Válvula de escape

Lea la opinión de Rafael Lenín López

Válvula de escape

Trabajadores sociales y profesionales de la conducta humana han estado hablando del término válvula de escape al analizar la situación en la que se encuentra Puerto Rico. Dicen que nuestros compatriotas, a diferencia de ciudadanos de otros países en crisis, tienen una salida fácil a los problemas, cada vez más serios, y que por eso no se observa la violencia que en otros lugares vemos ante coyunturas similares. Nuestra válvula de escape es el aeropuerto. Y es que nuestra situación política permite una movilidad particular hacia los estados del norte, y es ese pasaje aéreo barato el que le ha dado la sensación a muchos boricuas de que el problema ha sido resuelto. Sin embargo, la solución a la crisis tampoco ha sido encontrada allá por muchos, al punto de que cientos de familias permanecen trágicamente varadas en moteles de Florida a punto de ser desahuciadas porque no encuentran la vida de ensueño que salieron a buscar. Es esa vida que hace décadas venían a buscar aquí los dominicanos que llegaban en yolas. Ya eso no pasa, y son los boricuas los que andan buscando “la visa para un sueño”.

Esa válvula, que cada vez se cierra más, es la causa del episodio que vivimos antes de ayer. Los boricuas vienen cargando desde hace 12 años con una depresión económica, hace ocho meses con una recuperación ficticia tras el paso de los devastadores huracanes, y ahora, como si fuera poco, el Gobierno de facto que representa la Junta de Control Fiscal anticipa una etapa más dolorosa con el plan fiscal que quieren ejecutar para los próximos cinco años.

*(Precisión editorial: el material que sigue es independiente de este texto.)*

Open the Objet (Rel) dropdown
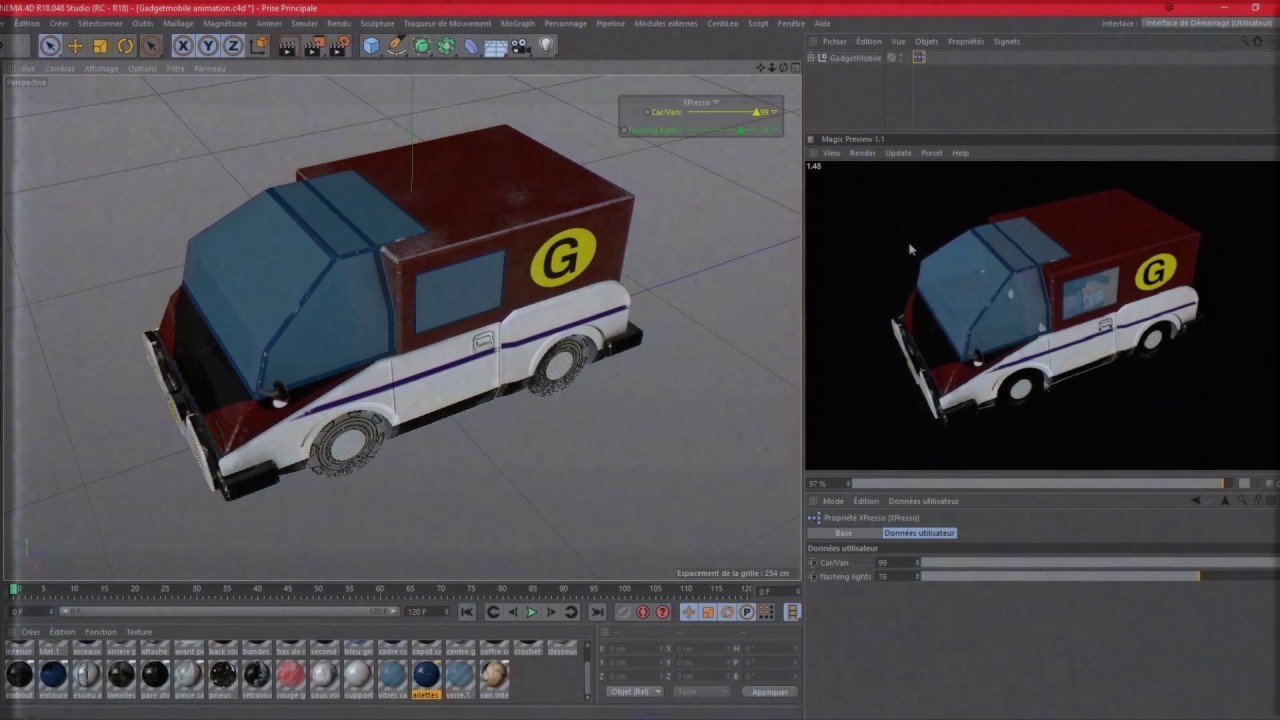 (634, 691)
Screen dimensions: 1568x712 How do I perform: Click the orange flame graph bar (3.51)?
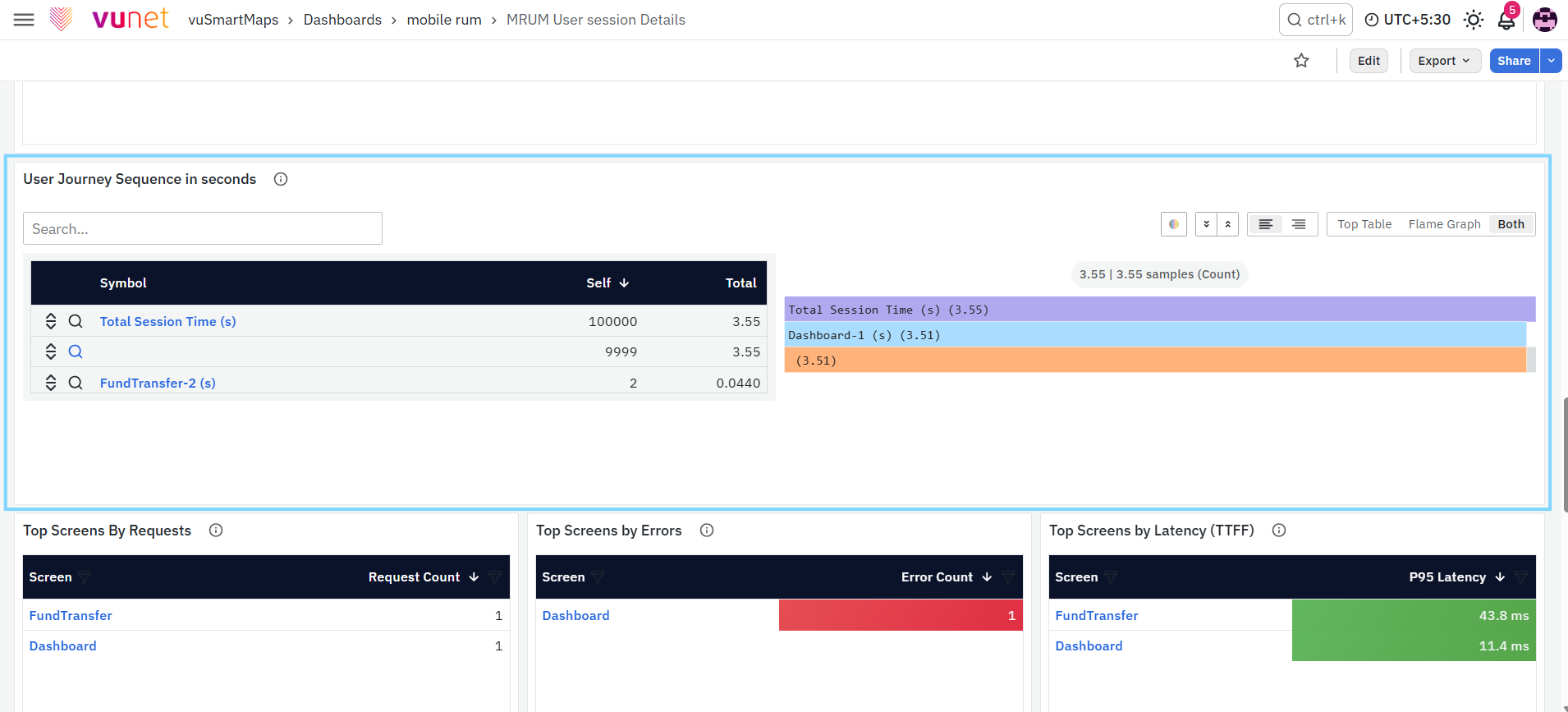tap(1155, 360)
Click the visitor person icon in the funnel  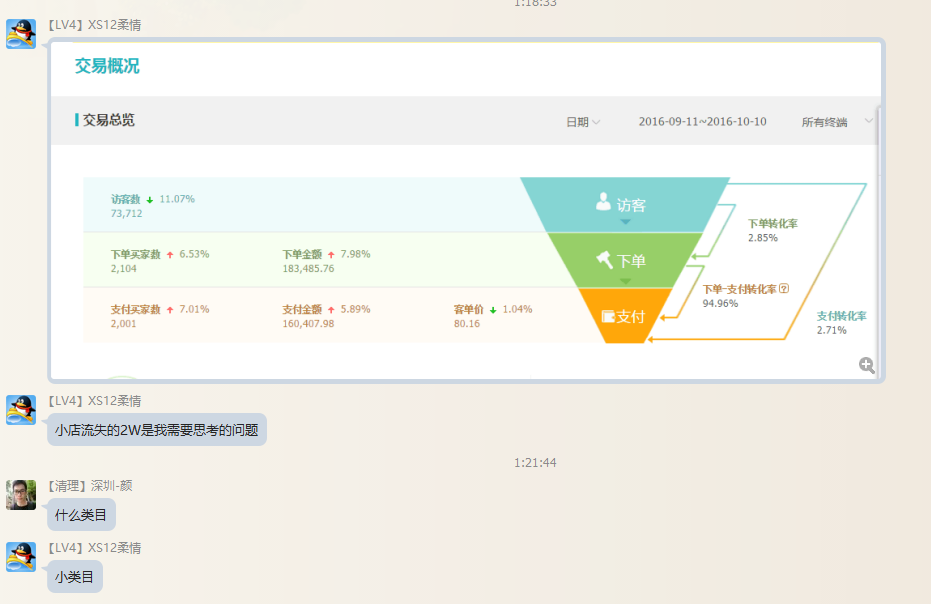click(603, 203)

Previo a la aprobación de la ley federal PROMESA que creó esa Junta, el juez del Primer Circuito de Apelaciones de Boston, el puertorriqueño Juan Torruellas dijo: “Si el Congreso continúa en el camino que está forjando, si PROMESA es un reflejo de sus intenciones con Puerto Rico, debe ser consciente de que sus acciones abusivas no desencadenarán desobediencia civil o resistencia, sino radicalización o violencia directa como la que Puerto Rico vio en los treinta, cuarenta y cincuenta…”  El Juez hizo esta advertencia en abril de 2016 sin anticipar el golpe adicional que representaron Irma y María.

Llevamos dos años de protestas violentas mal manejadas por la Policía. La violencia con piedras, canicas, tubos y supuestas bombas de ácido frente a guardias armados hasta los dientes con granadas, gases, macanas, armas de todo tipo, chalecos, cascos, máscaras antigás y la adrenalina hormonal, que no necesariamente provoca el gimnasio, parecería desproporcional a la realidad de la vida violenta que viven y esperan vivir los boricuas, muchos sin luz, agua o servicios básicos.

Creo que todos tenemos que ser conscientes de esto, empezando por el Estado cuando se prepara para escenarios como el del pasado 1.o de mayo. La intensidad demostrada por las fuerzas oficiales el martes debe replicarse para atender otros tantos problemas como, precisamente, el crimen o nuestra economía. No se trata de apoyar la violencia, sino de que todos actuemos con la sensibilidad necesaria ante la situación del país y no reaccionar como máquinas o como dice el manual. El manual hace tiempo cambió; caducó para nosotros.

La sensibilidad también tiene que aplicarnos a los periodistas. He visto cierto afán de protagonismo de ciertos colegas tras los incidentes, alegaciones de ataques a la prensa, fanfarrias exageradas por coberturas excepcionales, y durante los eventos, narraciones erráticas, apasionadas de un lado o el otro, y faltas de contexto o de profundidad. El país también necesita una comunicación pública inteligente y profunda. No estamos para vanalidades o para seguir creyéndonos que somos la noticia. Los ataques a un periodista pueden denunciarse si fueron dirigidos para limitar el ejercicio libre de su profesión. De lo contrario, son situaciones a las que estamos expuestos mientras cubrimos conflictos tensos como estos.

La válvula de escape se sigue cerrando, aun cuando el aeropuerto sigue abierto. Entendamos que la polarización ideológica que raya en el fanatismo ya no nos llevará a ninguna parte. Si no entendemos eso, la válvula pronto explotará.